It looks like the limit you want to compute is


\displaystyle L = \lim_(x\to0)\left(\frac x{\tan(x)}\right)^(\cot^2(x))

Rewrite the limand with an exponential and logarithm:


\left((x)/(\tan(x))\right)^(\cot^2(x)) = \exp\left(\cot^2(x) \ln\left((x)/(\tan(x))\right)\right) = \exp\left((\ln\left((x)/(\tan(x))\right))/(\tan^2(x))\right)

Now, since the exponential function is continuous at 0, we can write


\displaystyle L = \lim_(x\to0) \exp\left((\ln\left((x)/(\tan(x))\right))/(\tan^2(x))\right) = \exp\left(\lim_(x\to0)(\ln\left((x)/(\tan(x))\right))/(\tan^2(x))\right)

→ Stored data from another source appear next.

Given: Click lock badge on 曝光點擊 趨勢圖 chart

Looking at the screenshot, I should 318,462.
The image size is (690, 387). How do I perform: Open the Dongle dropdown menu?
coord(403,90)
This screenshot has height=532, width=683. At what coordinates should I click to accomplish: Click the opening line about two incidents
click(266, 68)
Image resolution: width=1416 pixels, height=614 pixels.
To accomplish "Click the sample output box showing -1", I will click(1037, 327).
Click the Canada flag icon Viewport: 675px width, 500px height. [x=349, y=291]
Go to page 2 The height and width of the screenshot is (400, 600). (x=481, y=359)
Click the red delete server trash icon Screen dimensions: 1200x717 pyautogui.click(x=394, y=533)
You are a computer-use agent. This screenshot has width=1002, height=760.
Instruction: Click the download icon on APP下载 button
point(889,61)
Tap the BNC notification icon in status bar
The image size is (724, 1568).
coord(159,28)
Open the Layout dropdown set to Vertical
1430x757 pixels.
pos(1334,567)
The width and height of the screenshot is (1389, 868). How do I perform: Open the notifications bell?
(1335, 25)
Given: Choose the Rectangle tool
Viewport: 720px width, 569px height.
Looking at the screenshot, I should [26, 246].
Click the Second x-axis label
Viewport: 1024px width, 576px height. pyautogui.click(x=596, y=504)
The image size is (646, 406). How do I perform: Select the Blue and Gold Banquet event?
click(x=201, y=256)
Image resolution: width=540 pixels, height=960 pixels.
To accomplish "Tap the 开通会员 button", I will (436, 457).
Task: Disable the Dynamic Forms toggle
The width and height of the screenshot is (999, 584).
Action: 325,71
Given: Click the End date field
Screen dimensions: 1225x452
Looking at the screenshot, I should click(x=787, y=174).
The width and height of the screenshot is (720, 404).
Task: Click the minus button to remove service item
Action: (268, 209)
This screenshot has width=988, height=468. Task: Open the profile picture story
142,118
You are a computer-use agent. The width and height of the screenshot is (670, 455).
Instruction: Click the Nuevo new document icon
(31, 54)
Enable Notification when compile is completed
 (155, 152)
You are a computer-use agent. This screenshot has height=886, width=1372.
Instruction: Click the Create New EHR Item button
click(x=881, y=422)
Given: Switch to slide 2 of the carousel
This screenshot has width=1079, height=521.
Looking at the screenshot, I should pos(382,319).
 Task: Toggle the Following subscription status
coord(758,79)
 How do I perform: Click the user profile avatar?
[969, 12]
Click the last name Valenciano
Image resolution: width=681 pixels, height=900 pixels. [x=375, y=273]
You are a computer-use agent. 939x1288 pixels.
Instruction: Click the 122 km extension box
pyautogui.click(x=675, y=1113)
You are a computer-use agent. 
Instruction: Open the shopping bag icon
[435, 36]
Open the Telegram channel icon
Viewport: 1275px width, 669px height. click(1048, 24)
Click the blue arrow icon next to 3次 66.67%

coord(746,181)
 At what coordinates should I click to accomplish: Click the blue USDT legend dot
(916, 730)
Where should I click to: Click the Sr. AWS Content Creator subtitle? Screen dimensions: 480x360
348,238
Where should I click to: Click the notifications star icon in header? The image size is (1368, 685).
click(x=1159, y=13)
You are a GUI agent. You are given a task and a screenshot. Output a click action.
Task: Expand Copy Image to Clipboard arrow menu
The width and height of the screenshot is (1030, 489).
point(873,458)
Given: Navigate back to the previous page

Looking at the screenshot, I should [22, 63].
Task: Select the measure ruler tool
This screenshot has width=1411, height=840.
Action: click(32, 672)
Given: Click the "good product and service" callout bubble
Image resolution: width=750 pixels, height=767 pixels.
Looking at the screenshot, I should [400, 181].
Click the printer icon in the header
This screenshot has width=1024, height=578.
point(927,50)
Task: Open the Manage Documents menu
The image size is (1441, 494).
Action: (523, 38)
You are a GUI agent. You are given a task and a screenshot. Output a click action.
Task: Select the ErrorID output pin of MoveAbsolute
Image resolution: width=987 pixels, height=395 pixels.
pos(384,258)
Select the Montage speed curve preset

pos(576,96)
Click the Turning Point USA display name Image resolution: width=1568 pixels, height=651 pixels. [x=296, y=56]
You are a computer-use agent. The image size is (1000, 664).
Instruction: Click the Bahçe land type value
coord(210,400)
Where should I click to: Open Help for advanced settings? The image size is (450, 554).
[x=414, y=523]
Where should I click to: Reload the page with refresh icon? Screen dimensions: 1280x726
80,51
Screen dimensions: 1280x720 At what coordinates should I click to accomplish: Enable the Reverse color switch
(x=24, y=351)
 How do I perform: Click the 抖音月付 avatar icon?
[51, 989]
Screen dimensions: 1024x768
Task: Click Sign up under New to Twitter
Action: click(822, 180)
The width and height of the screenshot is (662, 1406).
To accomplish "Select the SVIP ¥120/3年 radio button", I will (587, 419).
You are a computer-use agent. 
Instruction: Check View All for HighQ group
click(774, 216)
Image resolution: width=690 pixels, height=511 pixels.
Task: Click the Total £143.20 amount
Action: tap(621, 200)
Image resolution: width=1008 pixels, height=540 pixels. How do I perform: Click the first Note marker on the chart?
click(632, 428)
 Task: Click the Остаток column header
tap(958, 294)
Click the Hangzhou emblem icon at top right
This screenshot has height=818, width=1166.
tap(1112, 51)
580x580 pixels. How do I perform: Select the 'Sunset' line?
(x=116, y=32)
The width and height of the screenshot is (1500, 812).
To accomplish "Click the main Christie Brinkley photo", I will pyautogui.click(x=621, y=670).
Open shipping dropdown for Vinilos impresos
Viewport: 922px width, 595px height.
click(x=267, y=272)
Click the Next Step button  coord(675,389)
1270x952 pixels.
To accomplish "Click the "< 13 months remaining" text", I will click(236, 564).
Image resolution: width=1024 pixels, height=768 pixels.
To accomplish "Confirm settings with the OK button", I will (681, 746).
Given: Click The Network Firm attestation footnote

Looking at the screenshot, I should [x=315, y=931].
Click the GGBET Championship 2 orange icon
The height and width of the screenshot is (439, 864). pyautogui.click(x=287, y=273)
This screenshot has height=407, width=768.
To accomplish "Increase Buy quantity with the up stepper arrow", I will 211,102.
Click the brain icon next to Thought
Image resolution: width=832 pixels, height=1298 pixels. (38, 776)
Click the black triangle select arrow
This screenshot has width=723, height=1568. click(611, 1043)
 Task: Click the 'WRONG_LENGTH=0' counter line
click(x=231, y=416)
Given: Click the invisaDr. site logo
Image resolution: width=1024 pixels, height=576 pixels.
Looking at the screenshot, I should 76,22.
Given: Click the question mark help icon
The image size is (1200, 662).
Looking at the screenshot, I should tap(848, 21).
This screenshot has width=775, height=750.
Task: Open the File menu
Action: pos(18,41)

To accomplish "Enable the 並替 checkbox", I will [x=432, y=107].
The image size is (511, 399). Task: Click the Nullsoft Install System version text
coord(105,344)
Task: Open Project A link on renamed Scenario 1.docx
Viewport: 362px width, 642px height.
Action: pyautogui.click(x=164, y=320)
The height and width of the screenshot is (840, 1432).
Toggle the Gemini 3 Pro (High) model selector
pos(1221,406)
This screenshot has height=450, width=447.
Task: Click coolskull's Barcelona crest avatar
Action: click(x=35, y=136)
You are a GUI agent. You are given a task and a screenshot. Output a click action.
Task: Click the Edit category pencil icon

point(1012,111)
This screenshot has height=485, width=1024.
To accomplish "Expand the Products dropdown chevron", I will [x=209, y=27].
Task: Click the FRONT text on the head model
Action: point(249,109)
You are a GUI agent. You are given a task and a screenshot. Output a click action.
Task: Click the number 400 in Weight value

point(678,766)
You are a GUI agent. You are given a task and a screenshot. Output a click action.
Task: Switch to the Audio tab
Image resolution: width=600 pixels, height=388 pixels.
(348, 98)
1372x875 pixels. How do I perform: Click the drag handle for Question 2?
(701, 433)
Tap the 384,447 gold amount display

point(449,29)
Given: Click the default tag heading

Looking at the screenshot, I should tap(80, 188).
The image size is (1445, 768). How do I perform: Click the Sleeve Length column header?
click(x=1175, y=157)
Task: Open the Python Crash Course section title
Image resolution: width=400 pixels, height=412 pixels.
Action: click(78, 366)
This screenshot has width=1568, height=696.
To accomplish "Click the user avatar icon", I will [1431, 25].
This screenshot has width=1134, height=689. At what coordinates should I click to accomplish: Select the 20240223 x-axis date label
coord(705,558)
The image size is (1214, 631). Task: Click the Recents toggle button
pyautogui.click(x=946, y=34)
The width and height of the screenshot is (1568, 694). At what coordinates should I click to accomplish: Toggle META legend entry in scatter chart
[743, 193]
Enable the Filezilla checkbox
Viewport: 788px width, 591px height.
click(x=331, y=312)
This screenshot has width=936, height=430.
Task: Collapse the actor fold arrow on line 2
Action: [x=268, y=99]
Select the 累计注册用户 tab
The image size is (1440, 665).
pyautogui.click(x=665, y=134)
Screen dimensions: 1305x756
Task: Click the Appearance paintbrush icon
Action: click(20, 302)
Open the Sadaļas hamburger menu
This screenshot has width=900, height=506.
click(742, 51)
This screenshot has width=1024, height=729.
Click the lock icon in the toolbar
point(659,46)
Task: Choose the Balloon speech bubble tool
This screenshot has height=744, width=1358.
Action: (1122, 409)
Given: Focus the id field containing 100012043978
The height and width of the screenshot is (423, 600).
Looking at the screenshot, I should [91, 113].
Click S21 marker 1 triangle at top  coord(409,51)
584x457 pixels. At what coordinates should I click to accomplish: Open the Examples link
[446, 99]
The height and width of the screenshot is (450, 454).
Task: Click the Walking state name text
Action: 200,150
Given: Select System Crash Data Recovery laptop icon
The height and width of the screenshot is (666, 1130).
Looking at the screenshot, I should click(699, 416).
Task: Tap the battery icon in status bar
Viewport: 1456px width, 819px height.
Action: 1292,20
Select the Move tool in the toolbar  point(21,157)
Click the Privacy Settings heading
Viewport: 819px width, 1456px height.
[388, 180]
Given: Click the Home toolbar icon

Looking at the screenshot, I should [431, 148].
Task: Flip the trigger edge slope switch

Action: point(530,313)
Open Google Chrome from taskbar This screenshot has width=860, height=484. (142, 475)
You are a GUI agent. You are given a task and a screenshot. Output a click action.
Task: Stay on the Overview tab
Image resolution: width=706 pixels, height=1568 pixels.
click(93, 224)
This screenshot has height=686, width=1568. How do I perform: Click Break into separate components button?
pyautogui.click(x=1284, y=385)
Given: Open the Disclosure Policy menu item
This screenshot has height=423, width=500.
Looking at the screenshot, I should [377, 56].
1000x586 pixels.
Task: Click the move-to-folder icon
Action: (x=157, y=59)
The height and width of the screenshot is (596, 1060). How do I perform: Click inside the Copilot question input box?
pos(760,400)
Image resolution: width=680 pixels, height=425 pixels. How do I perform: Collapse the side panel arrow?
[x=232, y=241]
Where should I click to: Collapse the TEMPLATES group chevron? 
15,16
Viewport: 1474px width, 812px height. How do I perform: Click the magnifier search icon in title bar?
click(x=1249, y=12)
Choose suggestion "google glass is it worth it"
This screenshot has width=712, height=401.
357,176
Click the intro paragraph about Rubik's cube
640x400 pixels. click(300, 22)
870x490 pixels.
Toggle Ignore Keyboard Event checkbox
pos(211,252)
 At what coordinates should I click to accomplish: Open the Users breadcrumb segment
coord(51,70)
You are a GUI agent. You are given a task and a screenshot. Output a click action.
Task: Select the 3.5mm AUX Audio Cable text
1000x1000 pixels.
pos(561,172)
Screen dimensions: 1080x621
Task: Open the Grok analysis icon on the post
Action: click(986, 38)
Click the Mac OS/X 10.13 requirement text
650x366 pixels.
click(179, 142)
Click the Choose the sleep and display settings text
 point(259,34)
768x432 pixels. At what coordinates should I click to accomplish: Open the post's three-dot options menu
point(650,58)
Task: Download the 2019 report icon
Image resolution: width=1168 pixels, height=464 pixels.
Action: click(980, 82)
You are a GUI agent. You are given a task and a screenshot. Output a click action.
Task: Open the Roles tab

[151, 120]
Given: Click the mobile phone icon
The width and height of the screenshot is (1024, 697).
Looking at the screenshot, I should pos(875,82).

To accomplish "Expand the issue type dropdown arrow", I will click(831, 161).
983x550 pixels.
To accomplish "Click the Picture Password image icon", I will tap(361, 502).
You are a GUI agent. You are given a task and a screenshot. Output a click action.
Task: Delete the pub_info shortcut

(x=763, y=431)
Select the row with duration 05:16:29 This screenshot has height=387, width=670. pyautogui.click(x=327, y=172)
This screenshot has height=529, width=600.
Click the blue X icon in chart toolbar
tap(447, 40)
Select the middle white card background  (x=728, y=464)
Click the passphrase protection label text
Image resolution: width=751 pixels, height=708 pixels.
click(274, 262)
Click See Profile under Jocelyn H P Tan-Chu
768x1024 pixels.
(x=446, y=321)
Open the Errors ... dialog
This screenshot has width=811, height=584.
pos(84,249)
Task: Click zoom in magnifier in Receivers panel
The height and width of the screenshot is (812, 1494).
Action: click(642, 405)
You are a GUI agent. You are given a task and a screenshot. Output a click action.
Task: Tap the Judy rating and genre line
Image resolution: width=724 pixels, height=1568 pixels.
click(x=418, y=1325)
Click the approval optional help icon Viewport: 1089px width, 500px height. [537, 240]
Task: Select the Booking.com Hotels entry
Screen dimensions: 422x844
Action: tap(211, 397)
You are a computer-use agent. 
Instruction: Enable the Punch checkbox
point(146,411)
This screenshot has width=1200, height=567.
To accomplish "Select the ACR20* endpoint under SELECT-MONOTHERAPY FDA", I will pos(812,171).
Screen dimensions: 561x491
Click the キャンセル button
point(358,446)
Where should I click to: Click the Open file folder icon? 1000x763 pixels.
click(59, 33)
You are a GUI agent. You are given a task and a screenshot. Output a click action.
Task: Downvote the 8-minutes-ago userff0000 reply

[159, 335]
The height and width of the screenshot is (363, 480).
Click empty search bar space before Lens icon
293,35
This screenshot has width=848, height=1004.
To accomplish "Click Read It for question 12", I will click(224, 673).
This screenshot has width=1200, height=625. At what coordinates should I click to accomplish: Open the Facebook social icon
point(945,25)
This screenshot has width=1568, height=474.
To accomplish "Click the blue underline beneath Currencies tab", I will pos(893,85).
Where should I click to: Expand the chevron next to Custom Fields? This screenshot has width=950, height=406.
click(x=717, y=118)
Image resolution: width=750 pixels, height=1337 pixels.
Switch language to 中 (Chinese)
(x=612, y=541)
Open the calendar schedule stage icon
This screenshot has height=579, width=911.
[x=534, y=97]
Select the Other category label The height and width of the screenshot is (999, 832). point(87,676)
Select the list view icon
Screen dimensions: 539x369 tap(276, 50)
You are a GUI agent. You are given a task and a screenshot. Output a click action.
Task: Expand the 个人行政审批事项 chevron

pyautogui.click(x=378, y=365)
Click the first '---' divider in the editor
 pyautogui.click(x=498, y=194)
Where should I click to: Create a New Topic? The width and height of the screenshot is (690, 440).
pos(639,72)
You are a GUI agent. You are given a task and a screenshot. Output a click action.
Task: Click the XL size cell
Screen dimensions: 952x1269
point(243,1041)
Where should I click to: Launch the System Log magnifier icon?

Let M denote the remaining limit.

We have
\frac x{\tan(x)}\to1 as
x\to0, so
\ln\left(\frac x{\tan(x)}\right)\to0 and
\tan^2(x)\to0. Apply L'Hopital's rule:


\displaystyle M = \lim_(x\to0)(\ln\left((x)/(\tan(x))\right))/(\tan^2(x)) \\\\ M = \lim_(x\to0)((\tan(x)-x\sec^2(x))/(\tan^2(x))*(\tan(x))/(x))/(2\tan(x)\sec^2(x))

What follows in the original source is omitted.